◆ WHAT IS REQUIRED: Tell how many lines of the rows below contain the string "icon". Give only the number.

===== GIVEN INFORMATION =====

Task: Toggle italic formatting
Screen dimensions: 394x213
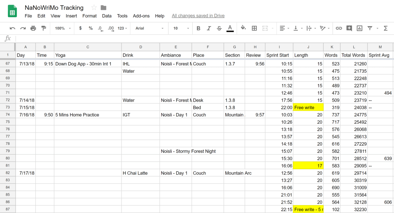Action: (x=209, y=28)
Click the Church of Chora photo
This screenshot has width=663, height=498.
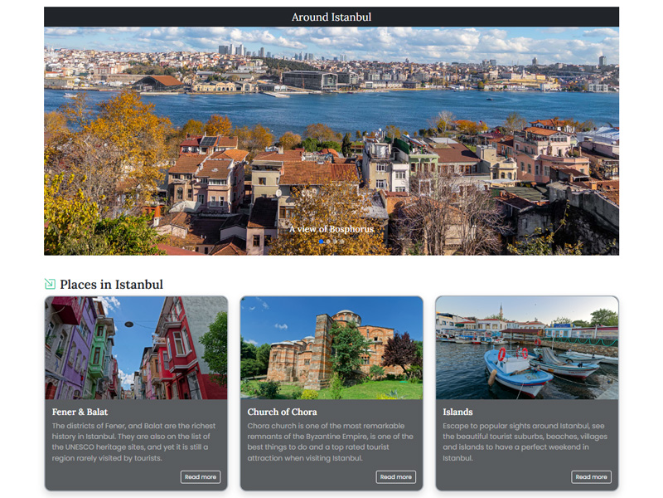(x=332, y=348)
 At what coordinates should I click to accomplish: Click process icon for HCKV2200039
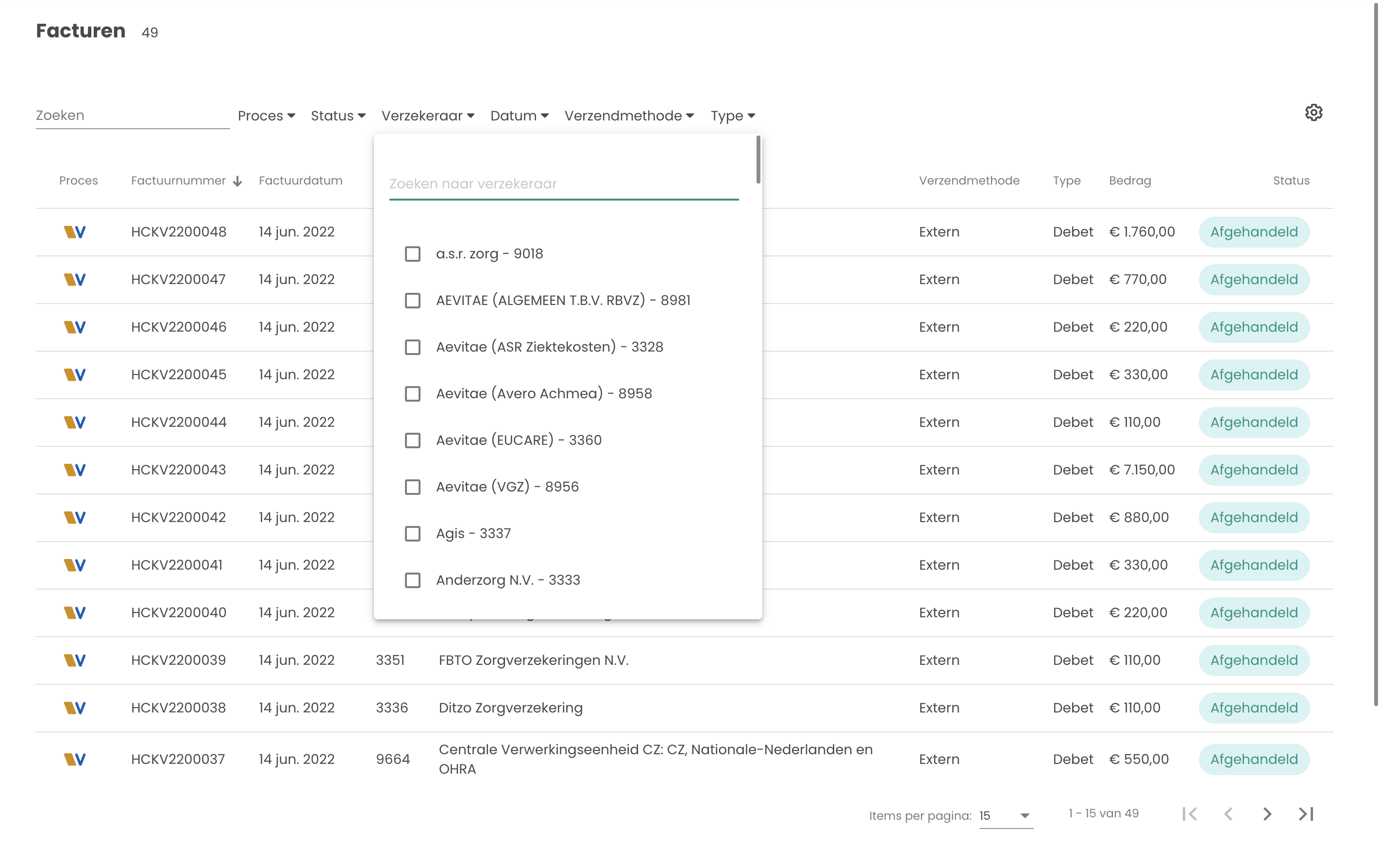(74, 660)
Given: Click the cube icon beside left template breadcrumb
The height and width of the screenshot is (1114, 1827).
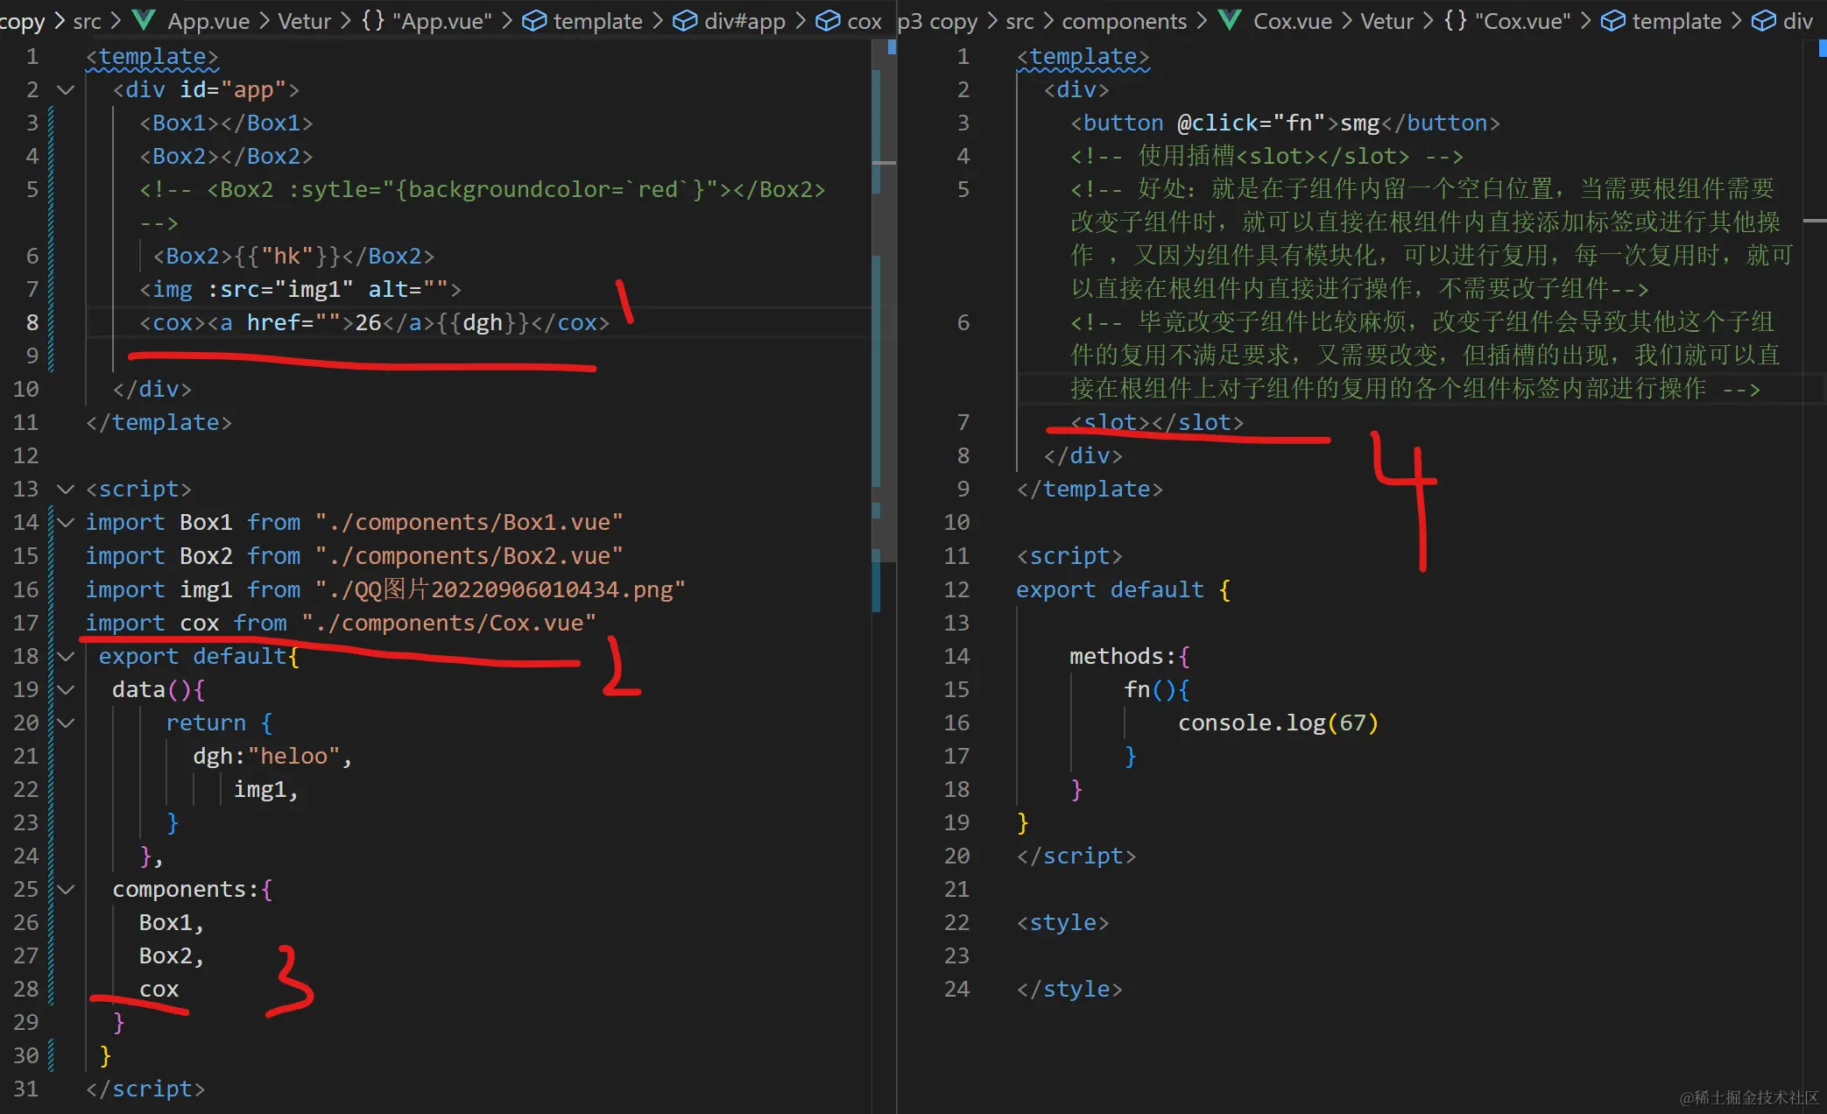Looking at the screenshot, I should point(534,20).
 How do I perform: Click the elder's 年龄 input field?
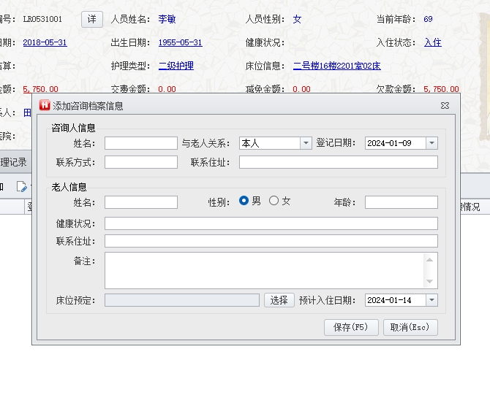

=====

◆ WRITTEN ANSWER: 2